A company’s cereal boxes advertise that 9.65 ounces of cereal are contained in each box. In fact, the amount of cereal in a box follows an approximately normal distribution with mean μ = 9.70 ounces and standard deviation σ = 0.03 ounce. Let x-bar be the sample mean amount of cereal in 5 randomly selected boxes.Shape: Approximately normal because the population distribution is approximately normal
Center: μ x-bar = 9.70 ounces.
Variability: σ x-bar = 0.013 ounces.
(b) What is the probability that the mean amount of cereal x-bar in 5 randomly selected boxes is at most 9.65?
Round your answer to 5 decimal places.
Theprobabilitythat themeanamount of cereal x-bar in 5 randomly selected boxes is at most 9.65 is 0.0001.How to calculate the probabilityProbabilitysimply means the chance that a particular thing or event will happen. It is the occurence of likely events.
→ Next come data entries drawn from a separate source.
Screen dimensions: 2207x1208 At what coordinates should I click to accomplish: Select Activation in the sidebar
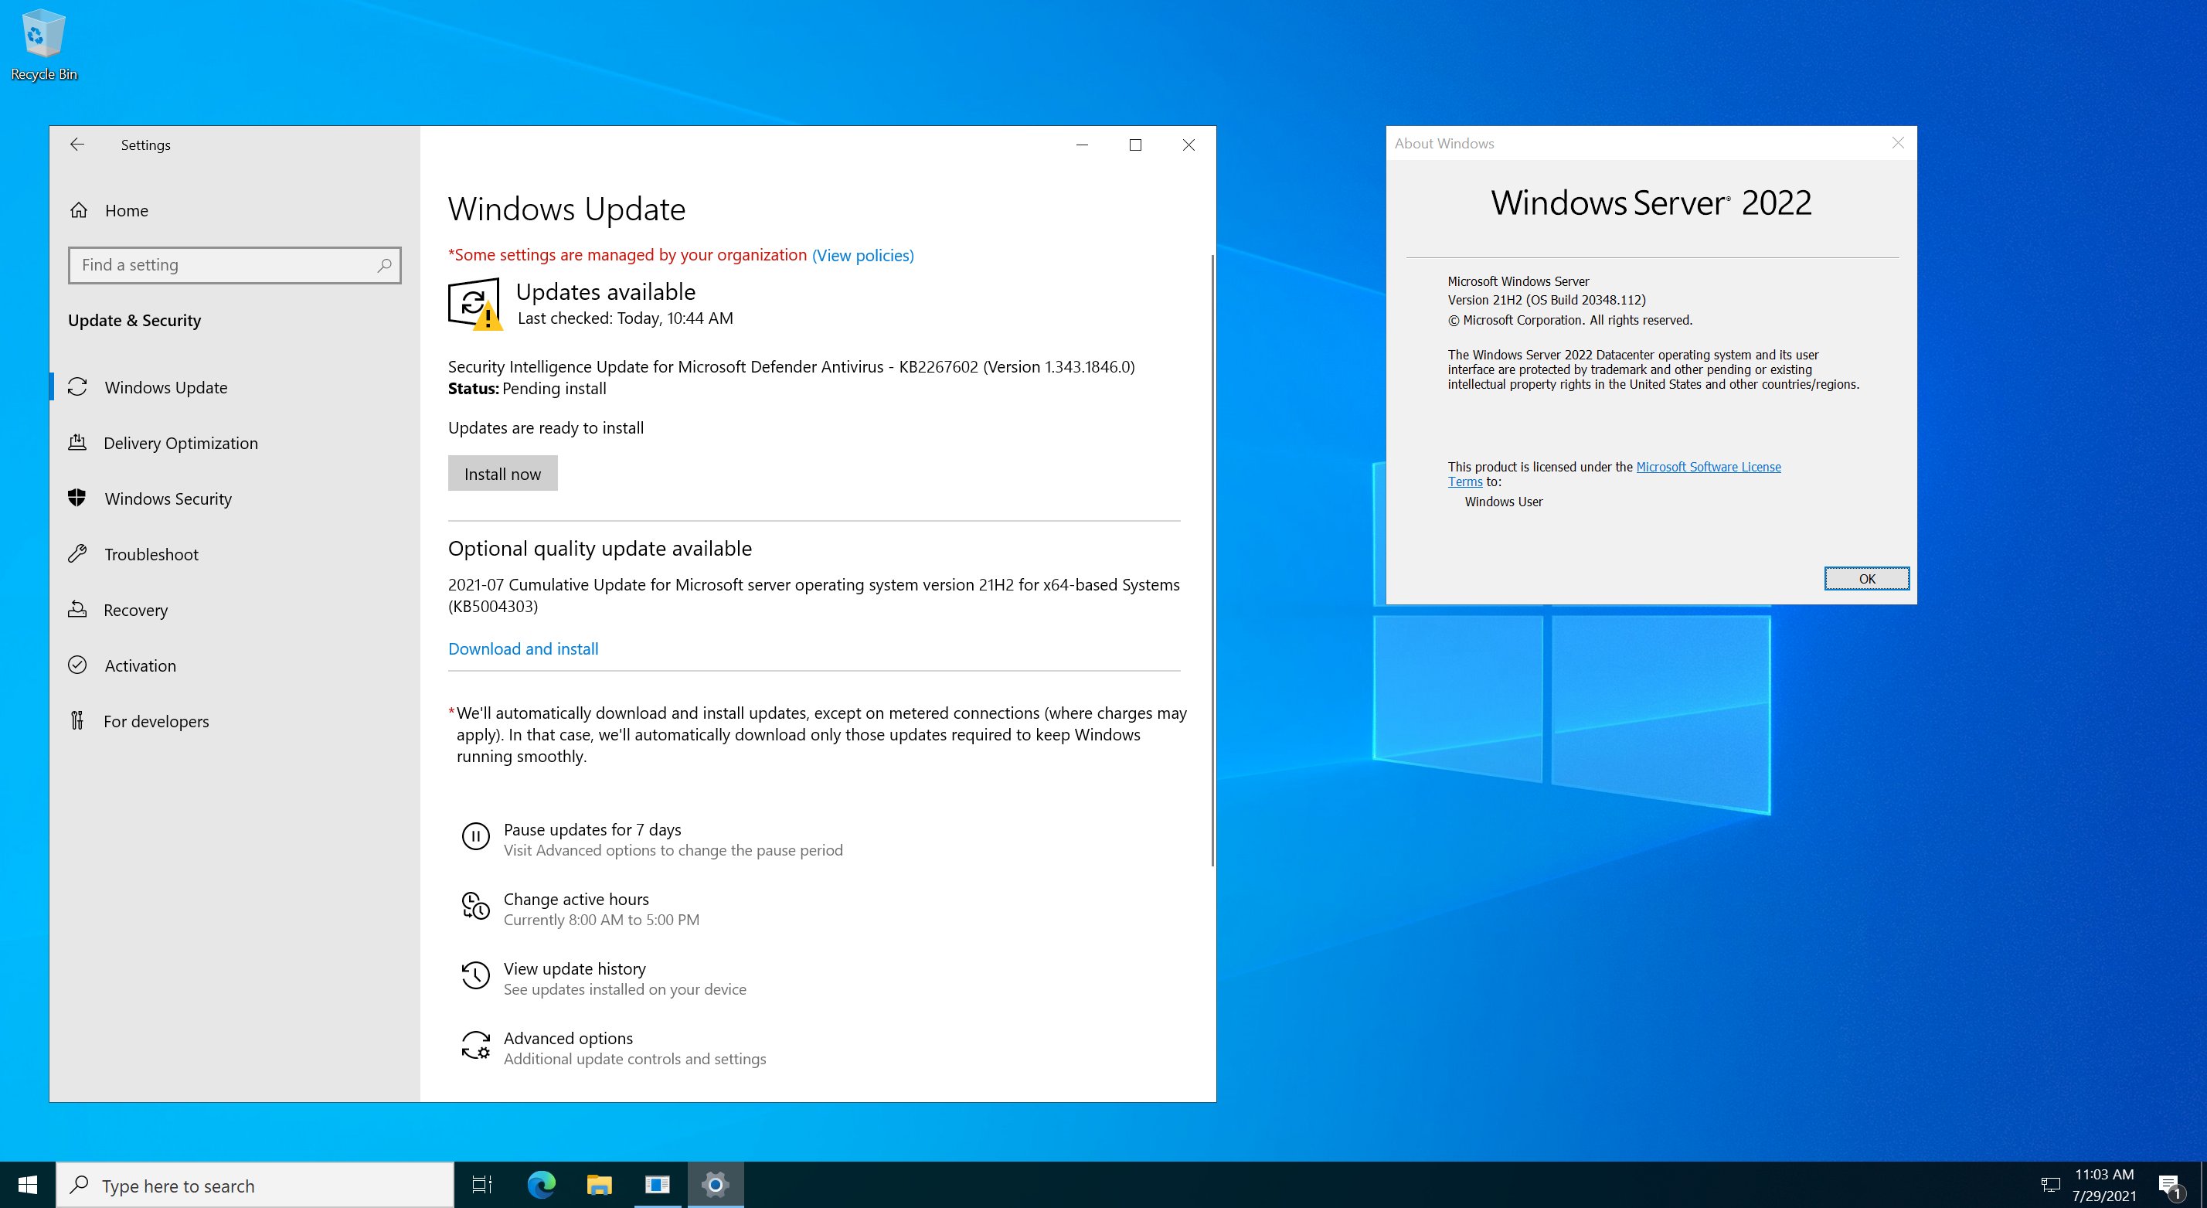click(x=78, y=665)
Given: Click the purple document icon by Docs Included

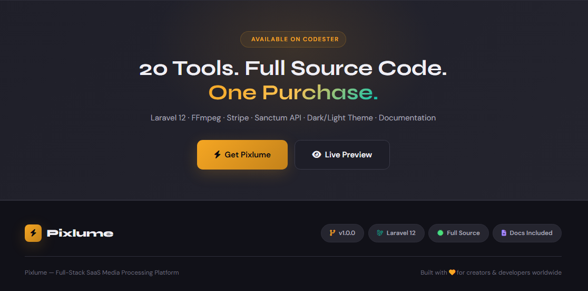Looking at the screenshot, I should click(504, 233).
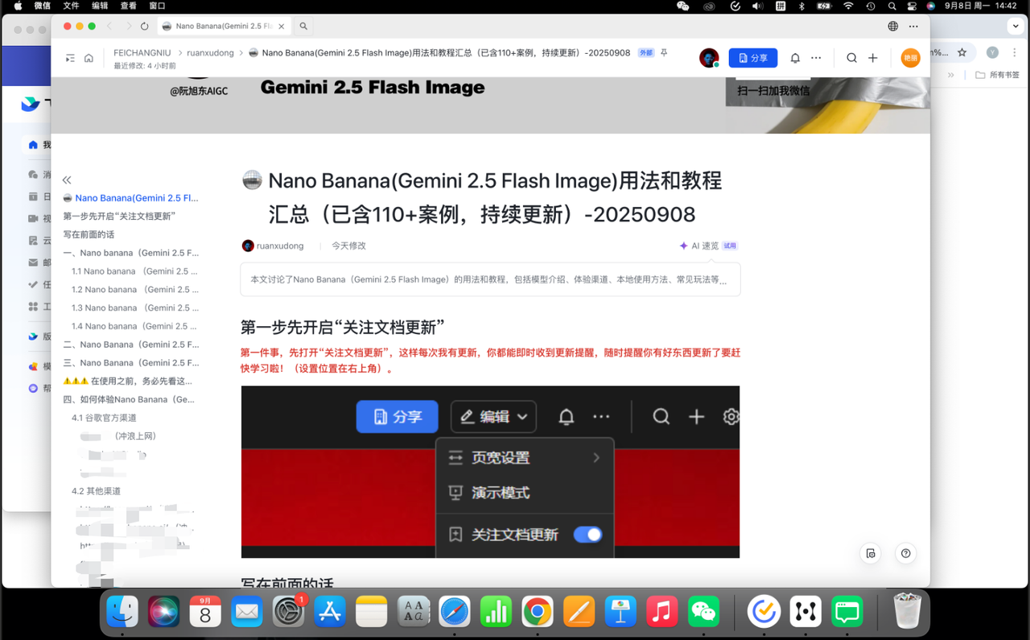Open the FEICHANGNIU breadcrumb link
The image size is (1030, 640).
[x=142, y=52]
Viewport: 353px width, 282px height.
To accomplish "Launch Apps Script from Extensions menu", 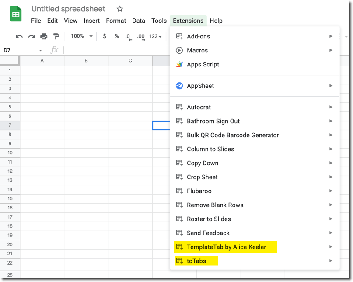I will click(203, 64).
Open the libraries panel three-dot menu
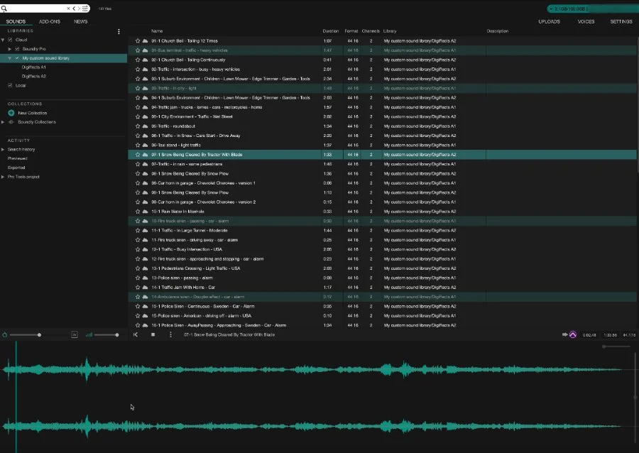Viewport: 639px width, 453px height. [x=119, y=31]
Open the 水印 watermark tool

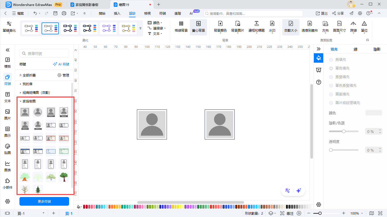click(272, 24)
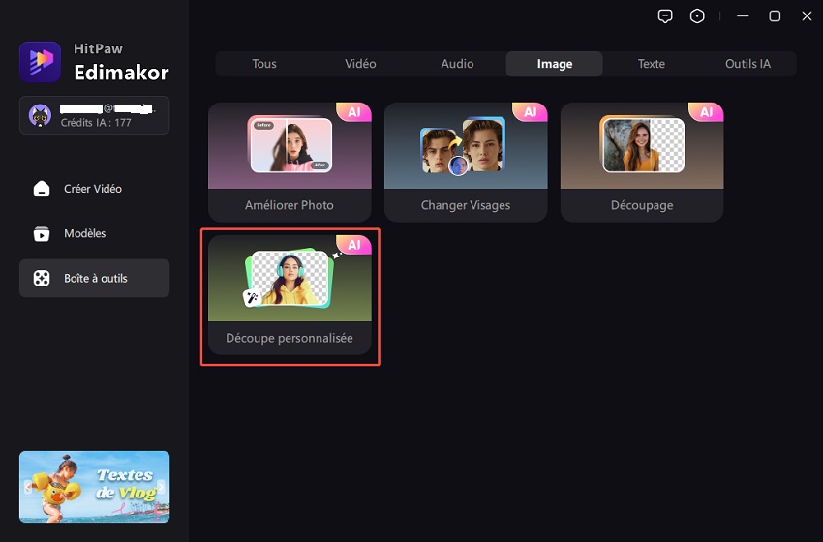Open the feedback message icon in title bar
Screen dimensions: 823x542
pos(665,16)
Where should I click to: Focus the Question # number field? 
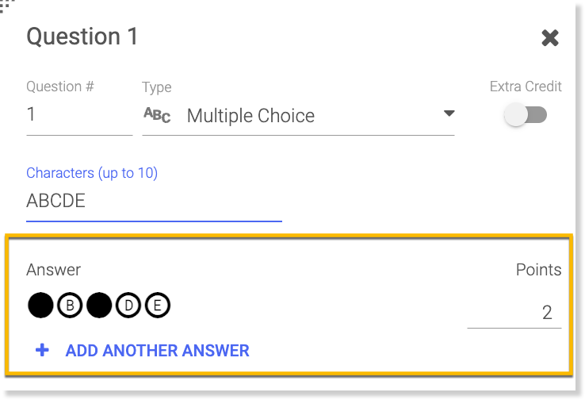click(x=78, y=115)
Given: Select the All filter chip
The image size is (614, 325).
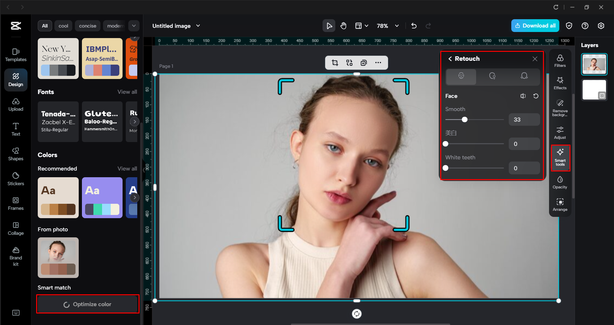Looking at the screenshot, I should (x=44, y=26).
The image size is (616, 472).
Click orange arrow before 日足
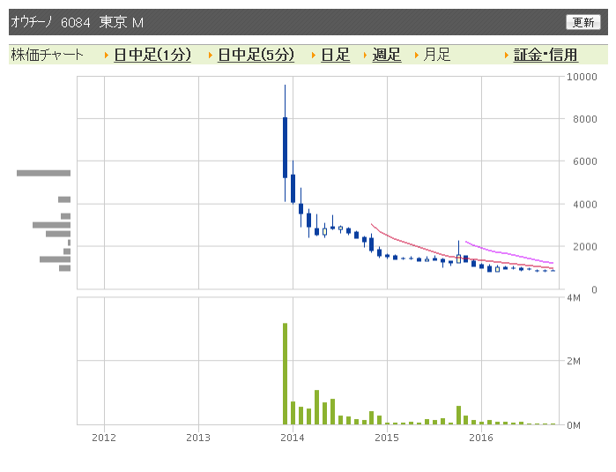point(314,56)
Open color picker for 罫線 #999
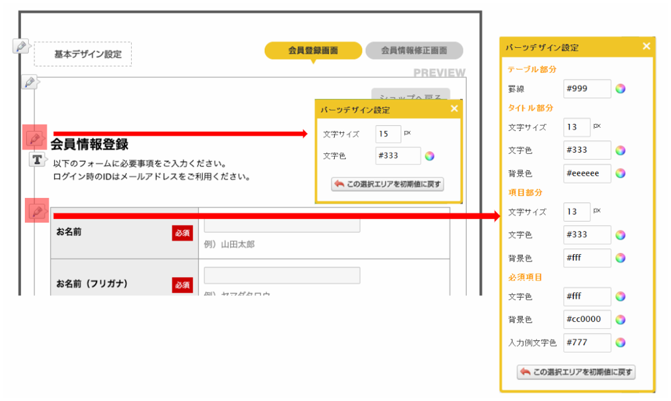This screenshot has width=671, height=401. [620, 89]
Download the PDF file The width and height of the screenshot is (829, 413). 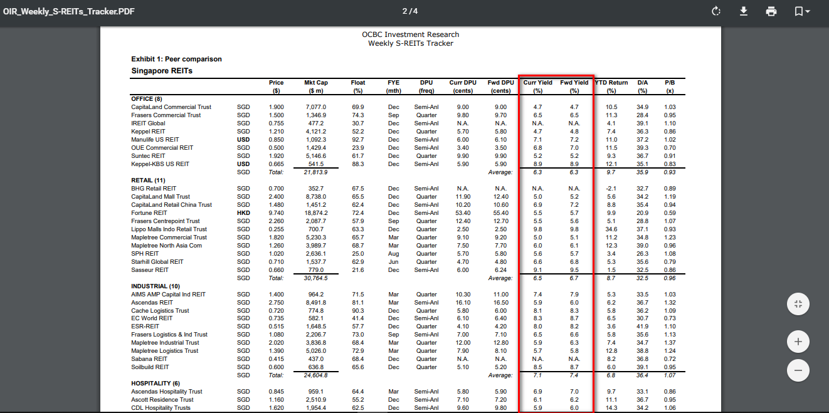743,11
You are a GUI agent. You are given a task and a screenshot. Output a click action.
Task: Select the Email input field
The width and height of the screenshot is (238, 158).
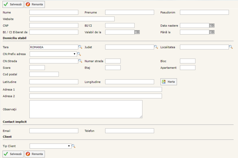pos(54,131)
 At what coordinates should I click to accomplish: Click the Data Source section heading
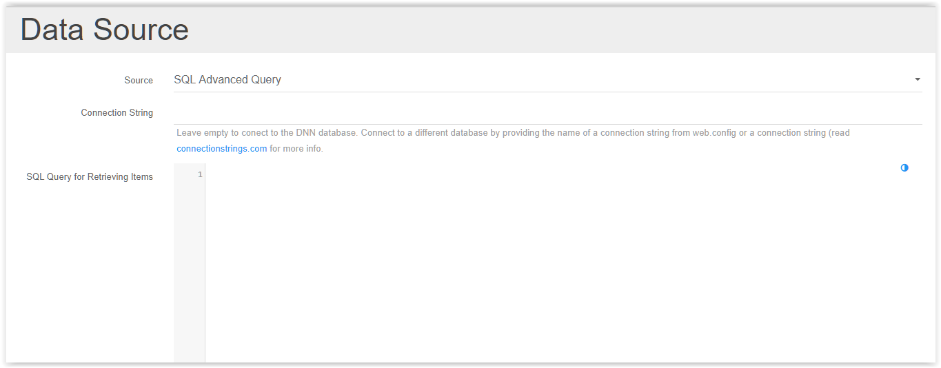tap(105, 30)
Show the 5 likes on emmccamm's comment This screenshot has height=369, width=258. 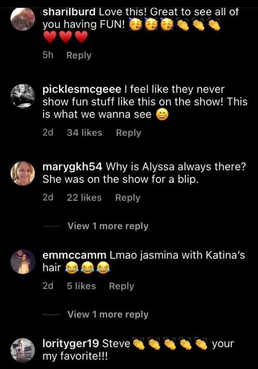tap(81, 286)
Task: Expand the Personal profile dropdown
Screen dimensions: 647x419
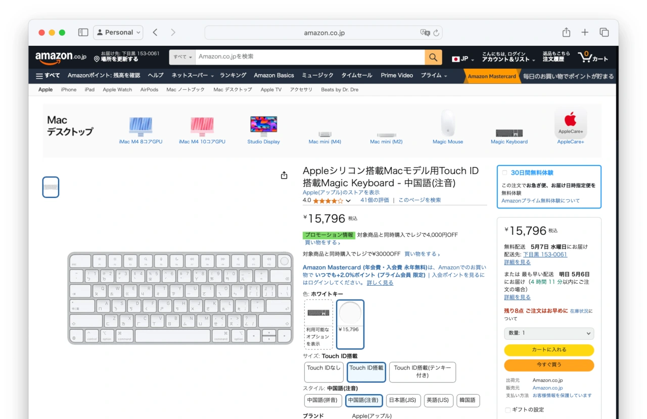Action: click(118, 32)
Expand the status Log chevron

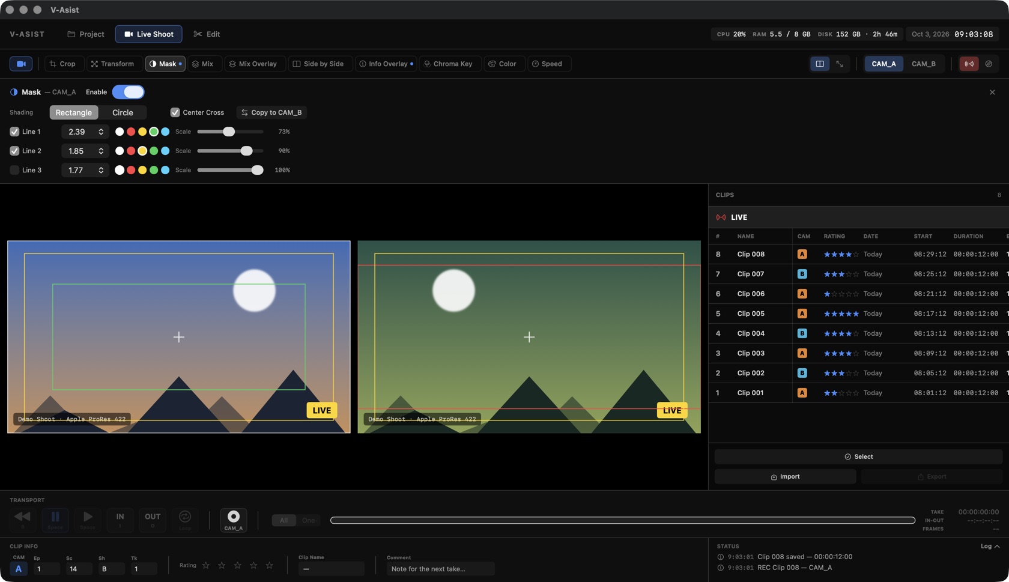click(x=997, y=547)
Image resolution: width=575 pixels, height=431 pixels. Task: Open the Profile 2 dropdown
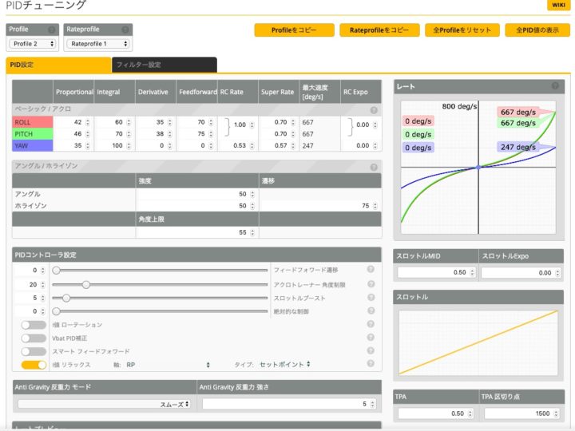pos(33,44)
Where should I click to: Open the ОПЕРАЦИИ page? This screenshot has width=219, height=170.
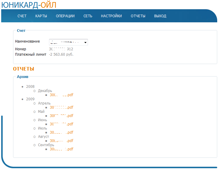[65, 16]
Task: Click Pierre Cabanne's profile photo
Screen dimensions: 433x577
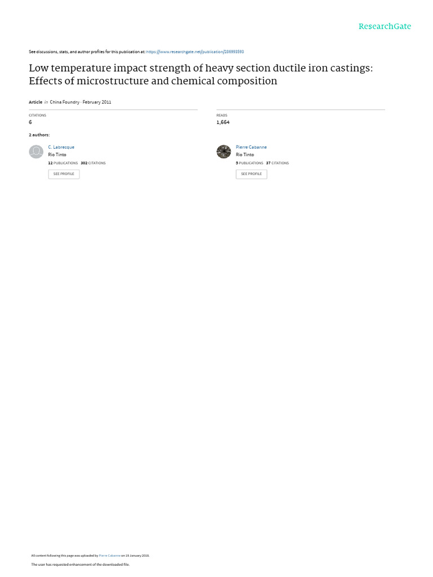Action: click(x=224, y=152)
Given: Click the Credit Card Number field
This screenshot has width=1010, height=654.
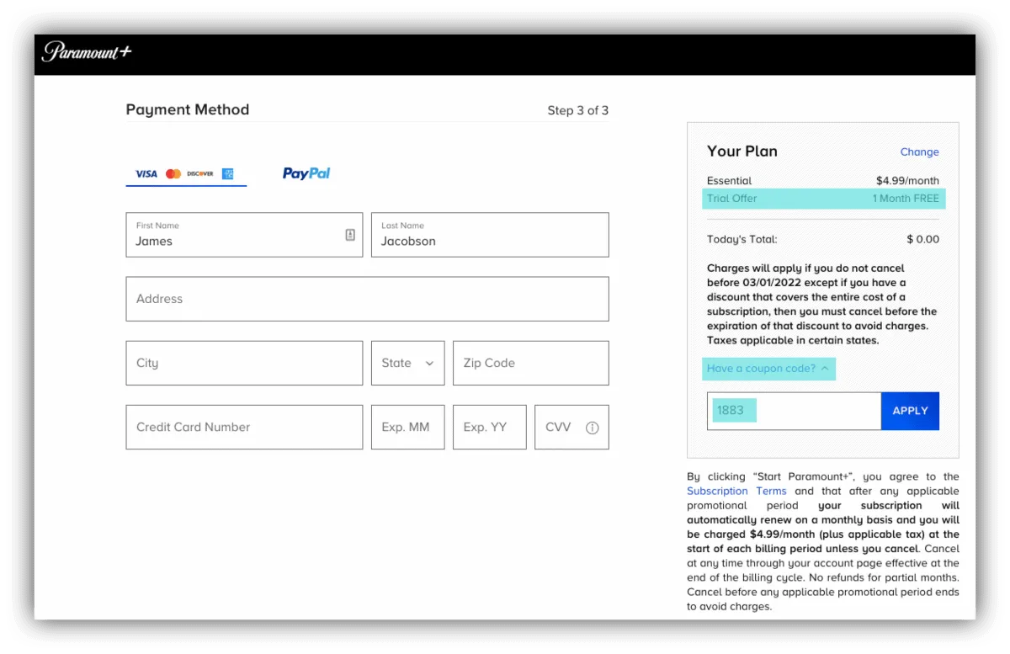Looking at the screenshot, I should (x=244, y=427).
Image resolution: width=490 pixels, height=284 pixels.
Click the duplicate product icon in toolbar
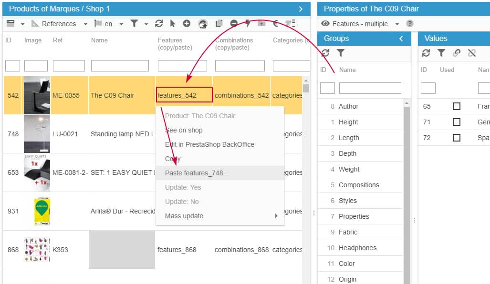pyautogui.click(x=219, y=24)
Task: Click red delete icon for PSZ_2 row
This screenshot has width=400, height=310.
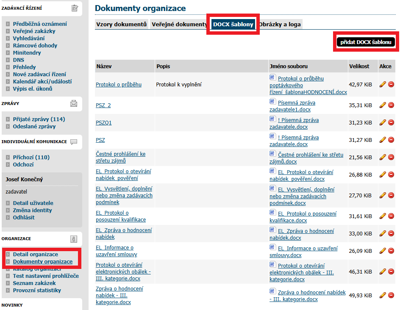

It is simply the area of mathematics that deals with the numerical estimates of the chance that an event will occur or that a particular statement is true.Mean μ=9.70Sample size=n=5standarddeviation=σ= 0.03Now in order to use thetablewe have to to figure out z value.z=(x-μ)/σz=(9.65-9.70)/0.0134z=-3.73From theprobabilityindex tables, so P(z≤-3.73)=0.0001Learn more aboutprobabilityonbrainly.com/question/14859497#SPJ1...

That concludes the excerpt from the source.